BEGIN DATA IN THIS EXERCISE

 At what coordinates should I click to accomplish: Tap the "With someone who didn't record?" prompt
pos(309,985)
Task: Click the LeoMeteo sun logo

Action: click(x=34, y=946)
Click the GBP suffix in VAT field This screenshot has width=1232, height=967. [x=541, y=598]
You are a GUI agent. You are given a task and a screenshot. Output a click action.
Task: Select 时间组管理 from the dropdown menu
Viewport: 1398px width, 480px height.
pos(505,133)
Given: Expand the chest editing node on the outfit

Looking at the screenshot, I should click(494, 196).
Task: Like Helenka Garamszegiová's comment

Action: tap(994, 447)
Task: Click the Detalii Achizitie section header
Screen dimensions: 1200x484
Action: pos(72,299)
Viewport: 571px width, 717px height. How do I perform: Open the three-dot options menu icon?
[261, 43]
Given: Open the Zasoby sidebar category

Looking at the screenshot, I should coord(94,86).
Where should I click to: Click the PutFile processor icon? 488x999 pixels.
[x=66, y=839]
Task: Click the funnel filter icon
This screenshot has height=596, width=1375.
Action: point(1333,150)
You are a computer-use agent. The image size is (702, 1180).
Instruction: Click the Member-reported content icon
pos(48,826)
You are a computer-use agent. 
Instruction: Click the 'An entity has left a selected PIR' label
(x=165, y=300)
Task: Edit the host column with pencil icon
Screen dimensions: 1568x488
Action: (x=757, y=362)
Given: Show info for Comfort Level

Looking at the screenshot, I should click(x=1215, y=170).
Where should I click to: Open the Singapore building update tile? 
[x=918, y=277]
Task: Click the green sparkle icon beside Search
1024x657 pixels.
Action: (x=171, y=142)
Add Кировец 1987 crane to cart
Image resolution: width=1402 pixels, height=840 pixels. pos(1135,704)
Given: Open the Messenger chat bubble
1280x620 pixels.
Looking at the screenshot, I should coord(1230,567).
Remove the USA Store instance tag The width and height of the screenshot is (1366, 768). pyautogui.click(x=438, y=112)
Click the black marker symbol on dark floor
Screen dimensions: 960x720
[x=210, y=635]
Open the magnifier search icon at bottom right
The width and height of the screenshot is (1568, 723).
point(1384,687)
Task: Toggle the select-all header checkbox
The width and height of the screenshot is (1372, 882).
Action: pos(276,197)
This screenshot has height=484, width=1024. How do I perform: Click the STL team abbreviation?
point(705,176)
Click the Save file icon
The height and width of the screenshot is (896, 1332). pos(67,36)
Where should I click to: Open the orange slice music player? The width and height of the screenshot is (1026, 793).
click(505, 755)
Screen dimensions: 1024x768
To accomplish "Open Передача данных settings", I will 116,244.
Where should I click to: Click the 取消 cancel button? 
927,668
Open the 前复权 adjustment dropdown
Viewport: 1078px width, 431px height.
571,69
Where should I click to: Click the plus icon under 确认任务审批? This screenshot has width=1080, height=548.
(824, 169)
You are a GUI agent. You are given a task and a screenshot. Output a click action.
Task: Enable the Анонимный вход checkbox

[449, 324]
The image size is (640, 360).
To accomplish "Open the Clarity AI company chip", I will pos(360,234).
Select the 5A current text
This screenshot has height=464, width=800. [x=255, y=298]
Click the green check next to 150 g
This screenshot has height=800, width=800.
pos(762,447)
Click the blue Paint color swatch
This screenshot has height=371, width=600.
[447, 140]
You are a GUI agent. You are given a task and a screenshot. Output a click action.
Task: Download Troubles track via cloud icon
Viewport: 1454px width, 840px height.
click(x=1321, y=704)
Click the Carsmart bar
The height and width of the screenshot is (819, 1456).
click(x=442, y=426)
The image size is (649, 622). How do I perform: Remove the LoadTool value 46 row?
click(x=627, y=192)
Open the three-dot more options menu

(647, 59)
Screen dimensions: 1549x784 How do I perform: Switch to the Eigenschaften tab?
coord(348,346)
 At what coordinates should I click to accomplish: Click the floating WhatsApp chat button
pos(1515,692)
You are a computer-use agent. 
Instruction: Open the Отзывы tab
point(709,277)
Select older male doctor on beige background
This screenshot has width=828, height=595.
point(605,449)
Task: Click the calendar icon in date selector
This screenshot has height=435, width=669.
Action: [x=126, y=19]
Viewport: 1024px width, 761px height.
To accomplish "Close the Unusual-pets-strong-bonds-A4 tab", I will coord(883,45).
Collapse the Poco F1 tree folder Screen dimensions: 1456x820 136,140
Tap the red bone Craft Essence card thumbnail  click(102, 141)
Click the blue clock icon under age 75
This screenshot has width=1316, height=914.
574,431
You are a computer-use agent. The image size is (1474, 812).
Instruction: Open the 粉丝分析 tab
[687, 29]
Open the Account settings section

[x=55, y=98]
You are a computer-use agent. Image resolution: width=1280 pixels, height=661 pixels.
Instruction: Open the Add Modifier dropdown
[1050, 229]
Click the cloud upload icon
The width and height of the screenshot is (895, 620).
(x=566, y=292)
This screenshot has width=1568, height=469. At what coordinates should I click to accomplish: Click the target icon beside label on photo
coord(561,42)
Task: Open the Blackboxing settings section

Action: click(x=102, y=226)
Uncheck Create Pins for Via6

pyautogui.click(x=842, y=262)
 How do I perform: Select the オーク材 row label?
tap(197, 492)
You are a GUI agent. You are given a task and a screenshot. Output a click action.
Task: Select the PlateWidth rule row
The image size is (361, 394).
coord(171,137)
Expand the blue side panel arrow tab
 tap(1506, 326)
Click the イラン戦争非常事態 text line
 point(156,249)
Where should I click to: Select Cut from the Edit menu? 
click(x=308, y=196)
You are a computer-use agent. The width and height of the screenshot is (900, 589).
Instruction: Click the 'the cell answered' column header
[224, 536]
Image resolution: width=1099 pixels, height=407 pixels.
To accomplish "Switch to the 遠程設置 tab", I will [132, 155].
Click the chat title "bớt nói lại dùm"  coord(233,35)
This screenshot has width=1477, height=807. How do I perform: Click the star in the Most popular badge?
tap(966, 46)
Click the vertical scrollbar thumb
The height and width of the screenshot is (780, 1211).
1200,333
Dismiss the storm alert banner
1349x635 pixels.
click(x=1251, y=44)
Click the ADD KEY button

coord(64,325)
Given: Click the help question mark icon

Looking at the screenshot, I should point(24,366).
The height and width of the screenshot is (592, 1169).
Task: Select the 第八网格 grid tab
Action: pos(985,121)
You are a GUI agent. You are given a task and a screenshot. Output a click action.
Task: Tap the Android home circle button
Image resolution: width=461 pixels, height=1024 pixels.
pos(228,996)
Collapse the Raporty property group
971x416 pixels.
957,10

END DATA IN THIS EXERCISE

PROBLEM - Would you output every entry exactly as it was written?

EXERCISE RESPONSE -
 At what coordinates should I click to accomplish: Tap the "With someone who didn't record?" prompt
pos(309,985)
Task: Click the LeoMeteo sun logo

Action: click(x=34, y=946)
Click the GBP suffix in VAT field This screenshot has width=1232, height=967. [x=541, y=598]
You are a GUI agent. You are given a task and a screenshot. Output a click action.
Task: Select 时间组管理 from the dropdown menu
Viewport: 1398px width, 480px height.
pos(505,133)
Given: Expand the chest editing node on the outfit

Looking at the screenshot, I should click(494, 196).
Task: Like Helenka Garamszegiová's comment

Action: tap(994, 447)
Task: Click the Detalii Achizitie section header
Screen dimensions: 1200x484
Action: pos(72,299)
Viewport: 571px width, 717px height. How do I perform: Open the three-dot options menu icon?
[261, 43]
Given: Open the Zasoby sidebar category

Looking at the screenshot, I should coord(94,86).
Where should I click to: Click the PutFile processor icon? 488x999 pixels.
[x=66, y=839]
Task: Click the funnel filter icon
This screenshot has height=596, width=1375.
Action: point(1333,150)
You are a computer-use agent. The image size is (702, 1180).
Instruction: Click the Member-reported content icon
pos(48,826)
You are a computer-use agent. 
Instruction: Click the 'An entity has left a selected PIR' label
(x=165, y=300)
Task: Edit the host column with pencil icon
Screen dimensions: 1568x488
Action: (x=757, y=362)
Given: Show info for Comfort Level

Looking at the screenshot, I should click(x=1215, y=170).
Where should I click to: Open the Singapore building update tile? 
[x=918, y=277]
Task: Click the green sparkle icon beside Search
1024x657 pixels.
Action: (x=171, y=142)
Add Кировец 1987 crane to cart
Image resolution: width=1402 pixels, height=840 pixels. pos(1135,704)
Given: Open the Messenger chat bubble
1280x620 pixels.
Looking at the screenshot, I should coord(1230,567).
Remove the USA Store instance tag The width and height of the screenshot is (1366, 768). pyautogui.click(x=438, y=112)
Click the black marker symbol on dark floor
Screen dimensions: 960x720
[x=210, y=635]
Open the magnifier search icon at bottom right
The width and height of the screenshot is (1568, 723).
point(1384,687)
Task: Toggle the select-all header checkbox
The width and height of the screenshot is (1372, 882).
Action: pos(276,197)
This screenshot has height=484, width=1024. How do I perform: Click the STL team abbreviation?
point(705,176)
Click the Save file icon
The height and width of the screenshot is (896, 1332). pos(67,36)
Where should I click to: Open the orange slice music player? The width and height of the screenshot is (1026, 793).
click(505, 755)
Screen dimensions: 1024x768
To accomplish "Open Передача данных settings", I will 116,244.
Where should I click to: Click the 取消 cancel button? 
927,668
Open the 前复权 adjustment dropdown
Viewport: 1078px width, 431px height.
571,69
Where should I click to: Click the plus icon under 确认任务审批? This screenshot has width=1080, height=548.
(824, 169)
You are a GUI agent. You are given a task and a screenshot. Output a click action.
Task: Enable the Анонимный вход checkbox

[449, 324]
The image size is (640, 360).
To accomplish "Open the Clarity AI company chip", I will pos(360,234).
Select the 5A current text
This screenshot has height=464, width=800. [x=255, y=298]
Click the green check next to 150 g
This screenshot has height=800, width=800.
pos(762,447)
Click the blue Paint color swatch
This screenshot has height=371, width=600.
[447, 140]
You are a GUI agent. You are given a task and a screenshot. Output a click action.
Task: Download Troubles track via cloud icon
Viewport: 1454px width, 840px height.
click(x=1321, y=704)
Click the Carsmart bar
The height and width of the screenshot is (819, 1456).
click(x=442, y=426)
The image size is (649, 622). How do I perform: Remove the LoadTool value 46 row?
click(x=627, y=192)
Open the three-dot more options menu

(647, 59)
Screen dimensions: 1549x784 How do I perform: Switch to the Eigenschaften tab?
coord(348,346)
 At what coordinates should I click to accomplish: Click the floating WhatsApp chat button
pos(1515,692)
You are a computer-use agent. 
Instruction: Open the Отзывы tab
point(709,277)
Select older male doctor on beige background
This screenshot has width=828, height=595.
point(605,449)
Task: Click the calendar icon in date selector
This screenshot has height=435, width=669.
Action: [x=126, y=19]
Viewport: 1024px width, 761px height.
To accomplish "Close the Unusual-pets-strong-bonds-A4 tab", I will coord(883,45).
Collapse the Poco F1 tree folder Screen dimensions: 1456x820 136,140
Tap the red bone Craft Essence card thumbnail  click(102, 141)
Click the blue clock icon under age 75
This screenshot has width=1316, height=914.
574,431
You are a computer-use agent. The image size is (1474, 812).
Instruction: Open the 粉丝分析 tab
[687, 29]
Open the Account settings section

[x=55, y=98]
You are a computer-use agent. Image resolution: width=1280 pixels, height=661 pixels.
Instruction: Open the Add Modifier dropdown
[1050, 229]
Click the cloud upload icon
The width and height of the screenshot is (895, 620).
(x=566, y=292)
This screenshot has width=1568, height=469. At what coordinates should I click to accomplish: Click the target icon beside label on photo
coord(561,42)
Task: Open the Blackboxing settings section

Action: click(x=102, y=226)
Uncheck Create Pins for Via6

pyautogui.click(x=842, y=262)
 How do I perform: Select the オーク材 row label?
tap(197, 492)
You are a GUI agent. You are given a task and a screenshot. Output a click action.
Task: Select the PlateWidth rule row
The image size is (361, 394).
coord(171,137)
Expand the blue side panel arrow tab
 tap(1506, 326)
Click the イラン戦争非常事態 text line
 point(156,249)
Where should I click to: Select Cut from the Edit menu? 
click(x=308, y=196)
You are a computer-use agent. The width and height of the screenshot is (900, 589).
Instruction: Click the 'the cell answered' column header
[224, 536]
Image resolution: width=1099 pixels, height=407 pixels.
To accomplish "Switch to the 遠程設置 tab", I will [132, 155].
Click the chat title "bớt nói lại dùm"  coord(233,35)
This screenshot has width=1477, height=807. How do I perform: Click the star in the Most popular badge?
tap(966, 46)
Click the vertical scrollbar thumb
The height and width of the screenshot is (780, 1211).
1200,333
Dismiss the storm alert banner
1349x635 pixels.
click(x=1251, y=44)
Click the ADD KEY button

coord(64,325)
Given: Click the help question mark icon

Looking at the screenshot, I should point(24,366).
The height and width of the screenshot is (592, 1169).
Task: Select the 第八网格 grid tab
Action: pos(985,121)
You are a GUI agent. You are given a task and a screenshot. Output a click action.
Task: Tap the Android home circle button
Image resolution: width=461 pixels, height=1024 pixels.
pos(228,996)
Collapse the Raporty property group
971x416 pixels.
957,10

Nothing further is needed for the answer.